■ **PAGE**:
============================================================

International research collaboration on energy network technology

Lecture 2

Microgrids: Deployment as Elements of the Smart Grid (SG)

There are three parts to this presentation: 1. thoughts on the nature of our evolving electricity infrastructure, 2. results from Berkeley Lab's work on microgrid optimization, and 3. reports on the status of U.S. Department of Energy's SG R&D.

1. Evolving electricity infrastructure – Our current power system may be entering a period of significant fundamental change of a kind not seen for a century. Some of the uncertainty revolves around the requirements of modern economies for high power quality and reliability (PQR) electricity service and the most cost effective way of providing it. One viable possibility is through local control of PQR in microgrids. A more dispersed structure for the industry could lead to changes to the high voltage grid as well as locally.
2. Microgrid optimization – Berkeley Lab has been working on microgrid optimization for several years and this work has led to the development of the Distributed Energy Resources Customer Adoption Model (DER-CAM). Using capabilities developed jointly with AIST, recent applications of DER-CAM have focused on the relationship between electric vehicles and building-scale microgrids and on a specific microgrid demonstration at a county jail near to Berkeley. Results from these and other recent projects show the value of mobile and stationary storage to microgrids.
3. U.S. DOE SG R&D – The Department has been charged with leading efforts for grid modernization, under its Office of Electricity Delivery and Energy Reliability (OE), which has historically been a primary funder of microgrids R&D. Funding under the American Recovery and Reinvestment Act, which totals about $4B, has provided an unprecedented opportunity for accelerated smart grid deployment. The status of work authorized by ARRA is reported and the goals of projects underway discussed.

============================================================

■ **WHAT THIS TASK INVOLVES**: Can you give the part of the microgrid lecture that opens with the words "3. U.S. DOE" and closes with "projects underway discussed." again, replacing "unprecedented" with "exceptional"?

■ **DATASET SECTION**:
============================================================

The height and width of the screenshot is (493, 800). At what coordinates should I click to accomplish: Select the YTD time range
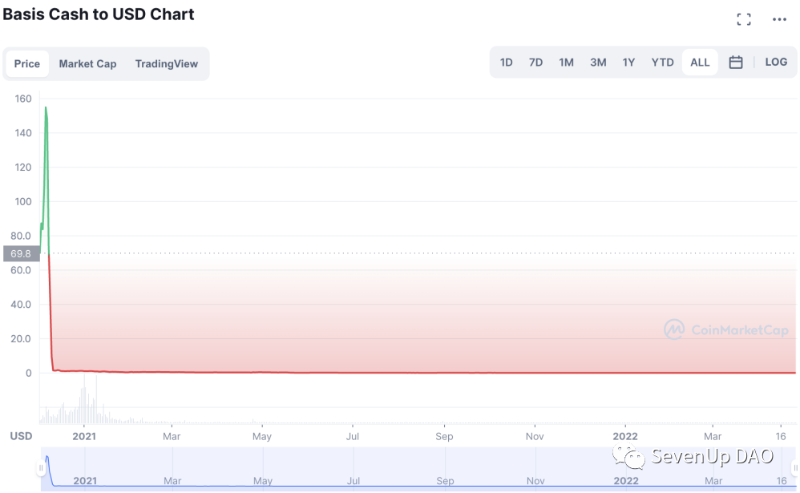[x=662, y=62]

============================================================

■ **THE RESULT**:
3. U.S. DOE SG R&D – The Department has been charged with leading efforts for grid modernization, under its Office of Electricity Delivery and Energy Reliability (OE), which has historically been a primary funder of microgrids R&D. Funding under the American Recovery and Reinvestment Act, which totals about $4B, has provided an exceptional opportunity for accelerated smart grid deployment. The status of work authorized by ARRA is reported and the goals of projects underway discussed.